"Trakya yakındaki uzak gibidir. Herkesin duyduğu bildiği ama kimsenin tanımadığı bir yer olarak öylece durur İstanbul'un yanı başında.
Bereketli toprakları neşeli insanları güzel türküleri kartpostallara layık tabiatıyla Balkanlar'a doğru uzanır.
Trakya'nın bir tadı bir kokusu vardır.
Bu tat bu eşsiz koku yemeklerinden düğünlerine sokaklarından insanlarına nehirlerinden tarlalarına her şeye siner.
Haluk Ecevit'in Maşatlığa Kırlayan Kızan'ını ilk okuduğumda aklımdan geçen şey bu olmuştu. Yıllardır hasret kaldığım Trakya'nın o yalnızca tanıyanların bildiği kokusuyla burnumun direğinin sızladığını duymuştum.
Haluk incecik duygusu mahzun ve mahcup halinin altında gizlenen mizahı ve insanı kendine çeken hikayeleriyle o büyülü tat ve kokunun en samimi taşıyıcılarından en hesapsız aktarıcılarından biri.

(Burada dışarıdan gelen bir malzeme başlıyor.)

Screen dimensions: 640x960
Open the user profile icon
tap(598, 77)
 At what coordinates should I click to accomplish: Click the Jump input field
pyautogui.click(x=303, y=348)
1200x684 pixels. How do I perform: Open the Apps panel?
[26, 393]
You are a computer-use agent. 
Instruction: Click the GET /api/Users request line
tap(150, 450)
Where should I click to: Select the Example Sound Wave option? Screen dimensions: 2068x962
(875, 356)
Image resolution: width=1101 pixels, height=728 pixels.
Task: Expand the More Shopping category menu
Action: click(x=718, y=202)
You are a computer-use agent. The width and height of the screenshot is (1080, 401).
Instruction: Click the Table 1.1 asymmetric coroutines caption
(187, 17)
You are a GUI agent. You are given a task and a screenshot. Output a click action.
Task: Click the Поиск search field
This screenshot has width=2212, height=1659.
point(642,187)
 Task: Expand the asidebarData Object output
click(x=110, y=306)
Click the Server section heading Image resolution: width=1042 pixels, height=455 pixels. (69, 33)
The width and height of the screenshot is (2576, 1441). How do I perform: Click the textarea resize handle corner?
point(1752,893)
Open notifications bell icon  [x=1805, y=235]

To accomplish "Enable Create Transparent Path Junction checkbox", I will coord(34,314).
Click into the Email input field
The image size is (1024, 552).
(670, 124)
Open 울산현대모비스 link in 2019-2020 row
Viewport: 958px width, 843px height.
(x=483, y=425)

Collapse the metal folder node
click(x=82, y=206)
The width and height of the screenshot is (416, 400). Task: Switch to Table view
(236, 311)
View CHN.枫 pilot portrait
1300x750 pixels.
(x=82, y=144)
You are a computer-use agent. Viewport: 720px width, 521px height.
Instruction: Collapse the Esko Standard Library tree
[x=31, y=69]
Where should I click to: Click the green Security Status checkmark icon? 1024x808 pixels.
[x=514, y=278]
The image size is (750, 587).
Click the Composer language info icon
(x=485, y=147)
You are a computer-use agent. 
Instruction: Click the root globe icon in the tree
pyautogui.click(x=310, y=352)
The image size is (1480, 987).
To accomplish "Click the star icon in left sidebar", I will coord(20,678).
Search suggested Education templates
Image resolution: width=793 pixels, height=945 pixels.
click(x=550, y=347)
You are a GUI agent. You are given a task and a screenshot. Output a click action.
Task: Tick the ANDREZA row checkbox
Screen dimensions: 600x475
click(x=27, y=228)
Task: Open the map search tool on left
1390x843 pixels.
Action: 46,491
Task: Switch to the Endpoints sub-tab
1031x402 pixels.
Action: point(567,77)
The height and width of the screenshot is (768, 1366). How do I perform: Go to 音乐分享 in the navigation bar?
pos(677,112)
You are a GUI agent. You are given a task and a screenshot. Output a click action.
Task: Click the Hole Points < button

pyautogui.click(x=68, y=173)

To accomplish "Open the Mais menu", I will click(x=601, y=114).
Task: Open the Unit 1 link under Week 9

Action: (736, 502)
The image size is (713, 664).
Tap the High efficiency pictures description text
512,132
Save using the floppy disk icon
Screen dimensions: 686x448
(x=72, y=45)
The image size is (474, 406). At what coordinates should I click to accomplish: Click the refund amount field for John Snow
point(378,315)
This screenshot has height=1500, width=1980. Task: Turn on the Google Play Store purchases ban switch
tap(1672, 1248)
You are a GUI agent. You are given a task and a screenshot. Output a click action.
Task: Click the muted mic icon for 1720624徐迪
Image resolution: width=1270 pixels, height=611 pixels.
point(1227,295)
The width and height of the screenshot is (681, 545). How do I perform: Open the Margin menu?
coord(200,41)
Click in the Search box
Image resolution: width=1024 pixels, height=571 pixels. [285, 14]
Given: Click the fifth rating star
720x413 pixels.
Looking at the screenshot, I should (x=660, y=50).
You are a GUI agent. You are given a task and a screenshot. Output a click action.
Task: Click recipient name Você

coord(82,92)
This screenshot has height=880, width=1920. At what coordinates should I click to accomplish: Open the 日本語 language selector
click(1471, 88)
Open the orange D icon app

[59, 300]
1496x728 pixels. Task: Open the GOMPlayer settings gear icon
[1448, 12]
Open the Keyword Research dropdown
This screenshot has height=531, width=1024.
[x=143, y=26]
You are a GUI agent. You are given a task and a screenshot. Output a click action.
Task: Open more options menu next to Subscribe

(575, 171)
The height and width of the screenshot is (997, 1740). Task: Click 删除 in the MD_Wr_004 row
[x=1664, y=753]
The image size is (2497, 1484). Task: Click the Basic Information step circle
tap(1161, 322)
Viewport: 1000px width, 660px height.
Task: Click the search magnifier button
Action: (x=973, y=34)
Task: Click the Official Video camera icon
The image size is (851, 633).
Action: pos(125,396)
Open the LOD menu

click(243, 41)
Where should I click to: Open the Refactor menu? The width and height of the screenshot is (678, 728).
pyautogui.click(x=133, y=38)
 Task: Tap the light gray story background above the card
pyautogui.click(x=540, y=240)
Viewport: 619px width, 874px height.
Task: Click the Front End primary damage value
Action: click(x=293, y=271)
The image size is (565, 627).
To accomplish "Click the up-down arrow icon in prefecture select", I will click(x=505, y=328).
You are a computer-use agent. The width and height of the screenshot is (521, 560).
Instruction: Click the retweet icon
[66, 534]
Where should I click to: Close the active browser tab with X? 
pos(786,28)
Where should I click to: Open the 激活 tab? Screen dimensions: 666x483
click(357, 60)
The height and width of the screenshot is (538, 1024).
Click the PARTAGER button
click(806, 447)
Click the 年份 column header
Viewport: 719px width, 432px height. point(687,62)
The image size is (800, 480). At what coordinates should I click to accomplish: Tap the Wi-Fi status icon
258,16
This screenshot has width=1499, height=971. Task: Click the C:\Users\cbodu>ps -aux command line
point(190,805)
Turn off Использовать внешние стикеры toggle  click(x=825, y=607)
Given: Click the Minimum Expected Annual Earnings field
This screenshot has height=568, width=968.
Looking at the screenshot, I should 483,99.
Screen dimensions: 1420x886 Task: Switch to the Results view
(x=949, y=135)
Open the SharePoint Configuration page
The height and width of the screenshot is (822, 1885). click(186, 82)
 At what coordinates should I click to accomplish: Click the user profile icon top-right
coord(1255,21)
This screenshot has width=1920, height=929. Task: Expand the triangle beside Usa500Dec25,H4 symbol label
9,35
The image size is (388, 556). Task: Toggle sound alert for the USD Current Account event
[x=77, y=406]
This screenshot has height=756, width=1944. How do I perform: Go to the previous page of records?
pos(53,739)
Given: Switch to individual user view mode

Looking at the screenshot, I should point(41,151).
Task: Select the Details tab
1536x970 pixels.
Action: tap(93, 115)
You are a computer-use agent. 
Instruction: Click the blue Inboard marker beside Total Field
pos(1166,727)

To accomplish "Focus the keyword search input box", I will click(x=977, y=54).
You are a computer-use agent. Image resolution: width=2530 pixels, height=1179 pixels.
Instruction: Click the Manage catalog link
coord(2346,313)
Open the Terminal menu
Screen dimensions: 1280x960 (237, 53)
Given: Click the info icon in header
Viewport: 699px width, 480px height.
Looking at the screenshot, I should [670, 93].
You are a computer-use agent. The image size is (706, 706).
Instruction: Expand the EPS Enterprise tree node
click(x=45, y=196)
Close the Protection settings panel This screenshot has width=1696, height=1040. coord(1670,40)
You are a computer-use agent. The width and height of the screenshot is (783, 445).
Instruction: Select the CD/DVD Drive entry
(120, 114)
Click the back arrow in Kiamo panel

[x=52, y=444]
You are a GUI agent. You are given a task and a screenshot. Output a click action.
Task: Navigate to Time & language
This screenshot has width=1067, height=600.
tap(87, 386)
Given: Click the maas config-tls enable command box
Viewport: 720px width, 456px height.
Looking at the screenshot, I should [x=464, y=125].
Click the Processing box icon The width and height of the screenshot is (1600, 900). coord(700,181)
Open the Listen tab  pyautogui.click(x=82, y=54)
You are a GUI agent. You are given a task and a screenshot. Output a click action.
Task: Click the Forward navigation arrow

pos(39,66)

Şimdi o kokuyla tanışma sırası okurdadır."
Mahir Ünsal Eriş
(*) Gayrimüslim mezarlığı anlamına gelen "maşatlık" kitaptaki anıların geçtiği köyde yer alan bir yer ismidir. Eski bir Rum yerleşimi olan bu köyde ilgili yer zamanında gerçekten mezarlık olarak kullanılmıştır. Yine aynı köyün yerel ağızında "kırlamak" kaçıp gitmek anlamına gelirken "kızan" ise küçük çocuk manasında kullanılır.